§ Text provided

The effectiveness of Government advice, co-ordination and support for responders and service providers.
- The Government advice that ‘the household isolation instruction as a result of coronavirus does not apply if you need to leave your home to escape domestic abuse’ has been widely publicised. Although this is vital advice for many victims of abuse, for older victims leaving the household or moving to isolate within a different household poses significant risk to the individual and also to public health.
- The ‘silent solution’ (dialling 55). There has been insufficient information provided about this measure. It is unclear for users that this only applies for calls made with a mobile, and that the caller must listen and respond to the call operator.
- The dissemination of information about support by the Government is largely digital. Given accounts of ‘tech abuse’, where power and control are expressed through restricting access to digital technologies, and given the likelihood that some older people will have a lower digital literacy, older adults are an acutely vulnerable group in this regard. Older victims must not be left in the dark about where to seek support.
- The most effective support Government can offer at this time is comprehensive funding to ensure the sustainability of charities providing vital services, such as our specialist helpline. At a time where traditional funding streams have dried up, charities risk losing up to 50% of their income while contending with up to 43% increased demand for their services (Institute of Fundraising). An additional package of funding to frontline response charities specialising in areas of particular risk is vital to ensure older people are not left vulnerable to abuse, harm and exploitation.

§ Things to do
1. Retype the passage on Government support for older abuse victims, starting with "The effectiveness of" and going on through "the call operator.".
2. How would you render this sentence from the passage on Government support for older abuse victims in Spanish: "Older victims must not be left in the dark about where to seek support."
3. Do these statements agree with the passage on Government support for older abuse victims? Answer yes or no for each, quoting the deciding words. (a) The "silent solution" works for calls made from any kind of phone. (b) Charities risk losing up to half of their income. (c) The Government spreads information about support mostly through digital means.

§ Information shown
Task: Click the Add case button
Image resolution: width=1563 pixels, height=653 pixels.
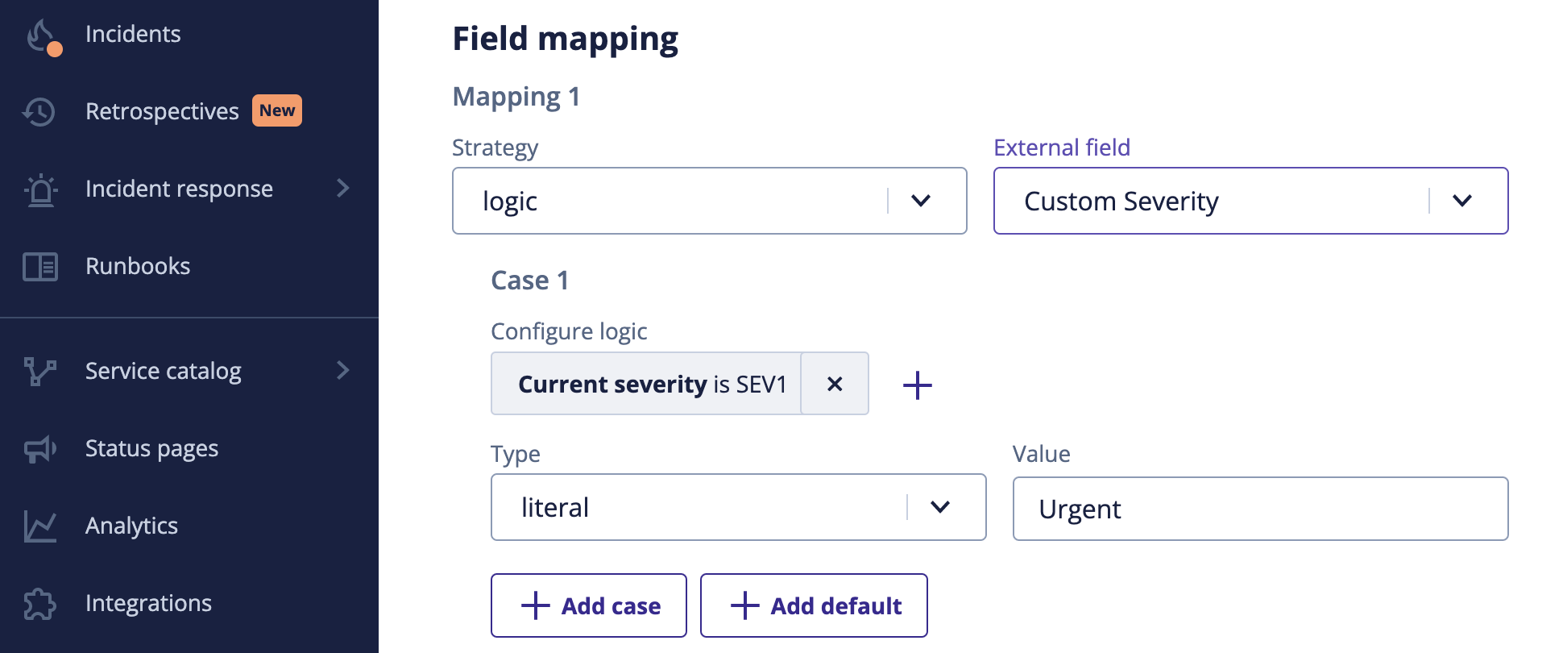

§ Task-by-task results
1.
The effectiveness of Government advice, co-ordination and support for responders and service providers.
- The Government advice that ‘the household isolation instruction as a result of coronavirus does not apply if you need to leave your home to escape domestic abuse’ has been widely publicised. Although this is vital advice for many victims of abuse, for older victims leaving the household or moving to isolate within a different household poses significant risk to the individual and also to public health.
- The ‘silent solution’ (dialling 55). There has been insufficient information provided about this measure. It is unclear for users that this only applies for calls made with a mobile, and that the caller must listen and respond to the call operator.

2. Las víctimas mayores no deben quedar a oscuras sobre dónde buscar apoyo.

3.
(a) No: "It is unclear for users that this only applies for calls made with a mobile"
(b) Yes: "charities risk losing up to 50% of their income"
(c) Yes: "The dissemination of information about support by the Government is largely digital."